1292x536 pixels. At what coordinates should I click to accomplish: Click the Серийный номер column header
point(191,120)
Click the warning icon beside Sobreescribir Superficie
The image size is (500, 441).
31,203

========

● **Stated task**: Identify every line of the items above that contains the string "Click", and copy each of those lines in full. Treat uppercase and lowercase as different when matching.

● **Answer to this task**:
1292x536 pixels. At what coordinates should I click to accomplish: Click the Серийный номер column header
Click the warning icon beside Sobreescribir Superficie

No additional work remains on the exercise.